Consumed by the vision of young Africans living out their given purposes in life and leading Africa into its full potential, Susannah Farr founded a community-based NGO in 2000, its primary aim being to test the theory of youth peer education where positive peer pressure is structured to bring about sustained community change.
The birth of GOLD (Generation of Leaders Discovered) in 2004, as a larger capacity-building NGO, was the next natural step. “GOLD was started to respond pro-actively to the increasing incidence of risk behaviour and HIV infections among youth and its negative impact on education and future leadership,” says Farr.
Today, Farr says, the GOLD dream “remains to grow young leaders with character and integrity to mobilise their generation with the tools and support to reach their full potential, despite obstacles such as poverty, apathy, inadequate education, unemployment, orphanhood and HIV.”
Ten years since its inception, GOLD has put 10 000 ‘peer educators’ through its programme and currently has over 2 000 peer educators active in 33 communities in Africa, effectively reaching some 6 000 of their peers.
At the heart of the GOLD model, says Farr, is the harnessing of the remarkable power of peer-group pressure to put into motion a process of positive transformation. As she explains, the desire to ‘belong’, to identify with a group, is a powerful force amongst teens in particular. “The reality of life is that, no matter how powerful the message or convincing the information, people only change when those around them change,” she says.
GOLD’s success lies, then, in its unique education model, which looks to single out leaders in communities of young people and harness their powers of persuasion, so to speak, in order to make converts (for the better) of their peers.
Peer pressure versus positive influence
But Farr is not the first to see the latent potential in peer-group pressure. Dr Brett Laursen, professor of psychology at Florida Atlantic University, has conducted extensive research into how children’s interactions with peers and parents influence their social and academic lives. According to Dr Laursen, peer pressure is, essentially, defined as “influence” and, as such, begins very early on in life. “But, it’s not often the way that parents and adults think of it,” he points out. “You have explicit peer pressure and you have implicit peer pressure.”

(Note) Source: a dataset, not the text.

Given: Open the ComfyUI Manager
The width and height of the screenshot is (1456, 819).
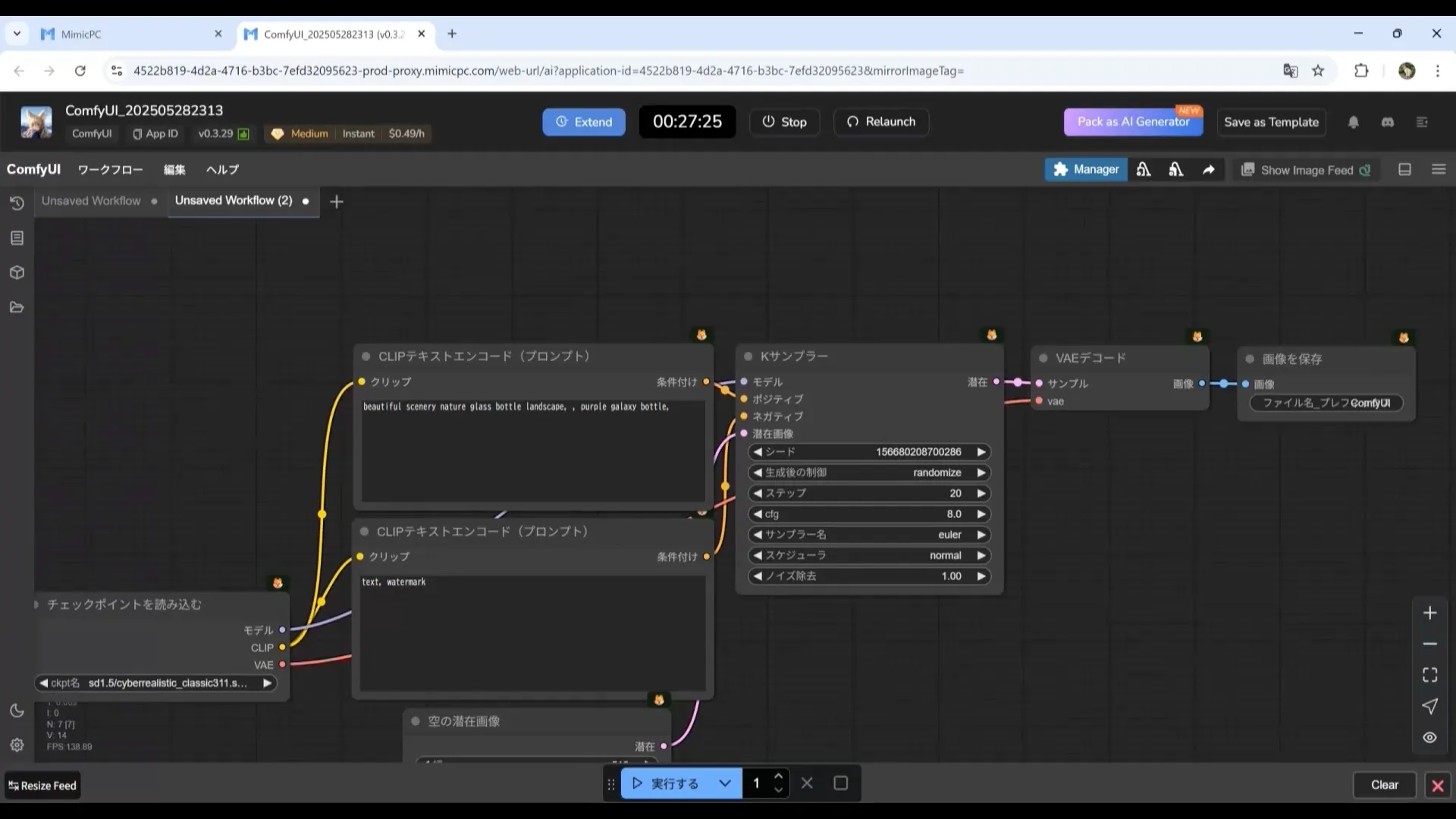Looking at the screenshot, I should (x=1085, y=169).

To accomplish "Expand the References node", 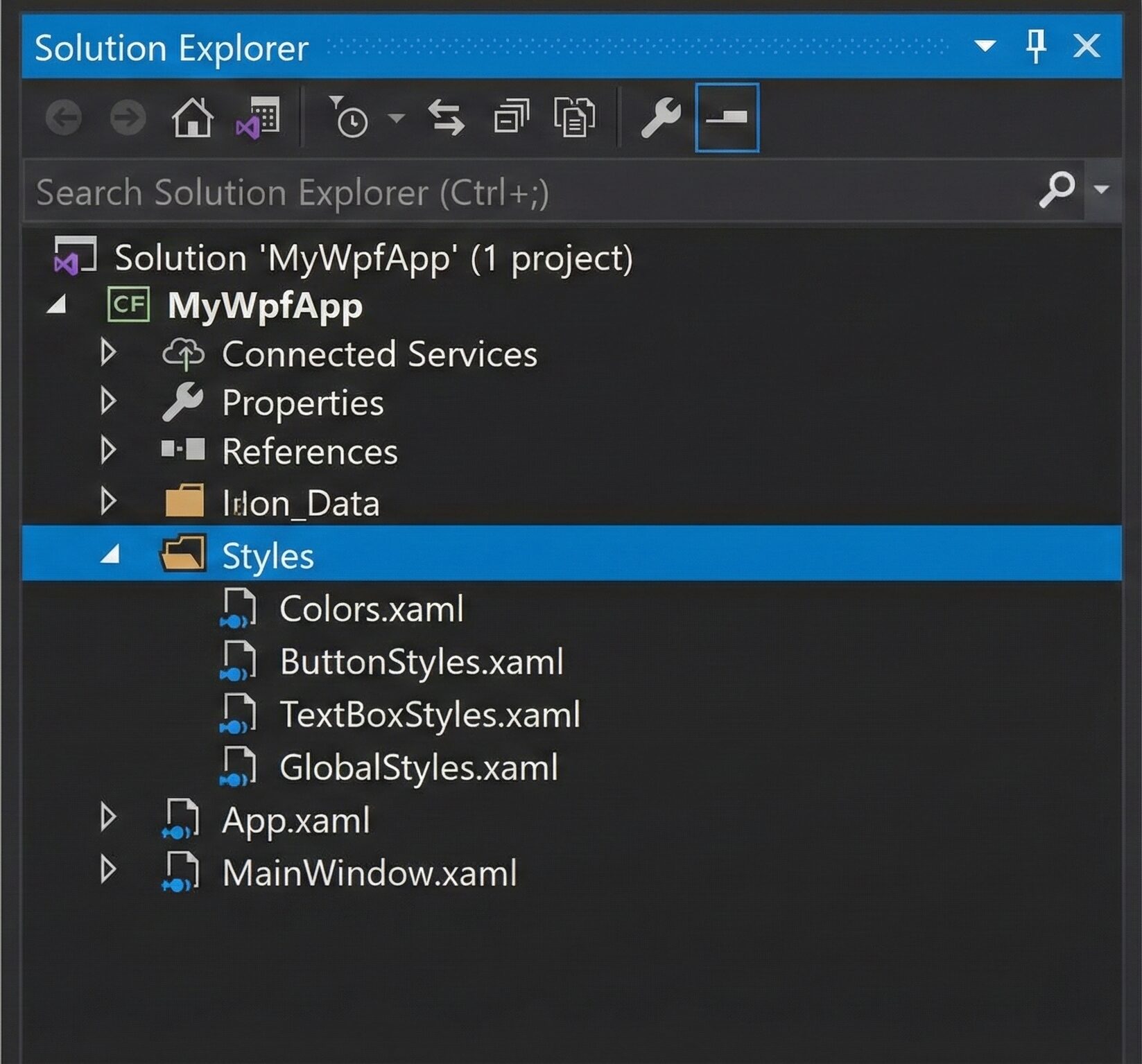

Laursen gives, as an example, a young man with long hair who, within a couple of months of having started high school, gets his hair cut very short. “This could be because somebody made fun of his long hair. That would be the explicit form of peer pressure,” he says. “But, it could also be very implicit. He could have wanted to fit in. He could have been eager to make new friends; other kids have short hair and he didn’t want them to be off put by his long hair. He could have thought this was some form of status – that people with short hair appear to have more status than people with long hair. We don’t know, in this particular instance, and we often don’t really know exactly if it’s one or the other and, typically, it’s probably a combination of things. So, when we think about peer pressure, we’re really talking about influence to behave differently, that’s exerted by peers.”
When does peer pressure begin, then? According to Laursen, it begins as soon as children start to pay attention to what other children think about them. “We can see peer influence in the very early grade school years,” he says. “We see it over behaviour problems where one set of peers will influence another to act badly. We also see it over academic achievement where friends do better when they’re paired with other kids who are doing better in school. We see this as early as first grade.”
Letting children lead each other
While most parents think of peer pressure as a negative influence in children’s lives, this is not necessarily the case, says Laursen. “We know that kids are going to be influenced for better or for worse by whoever is the more influential partner. So, if we take two friends out and we know that one is particularly influential – let’s say the one who has more friend options or the one who is older or the one who is doing better in school or the one who is more attractive – whatever – the one who is more influential is going to set the tone for the influence. So, if the one who is more influential doesn’t like to drink, then we have data that suggests that actually teens desist from alcohol consumption. That the lower, the less influential member of the group is going to desist from drinking because they want to be more like the more influential one. We see the same thing that the levels of delinquency will go down, as well. So it all depends on the characteristics of the more influential partner and the same is true in a group. So, the more the group leaders have a positive agenda, the more that other children are more likely to be influenced by that positive agenda.”
By giving young influential South Africans at grassroots level a positive agenda, then, and by helping them to internalise that agenda, one is able to spread a message of hope and empowerment far more effectively than by standing at a podium and attempting to ‘preach’ that message, says Farr: “A major focus of GOLD is our intensive development of young adults from disadvantaged communities through a life-changing three-year internship as a GOLD facilitator within selected community and school sites.
“The heart of the GOLD approach,” Farr continues, “is to equip adolescents to reach their full potential and in turn to measurably empower their peers and other younger children to make purpose-driven and health-enhancing decisions across all areas of their lives.”
And GOLD’s success, then, is surely proof that the messenger is indeed the strongest message.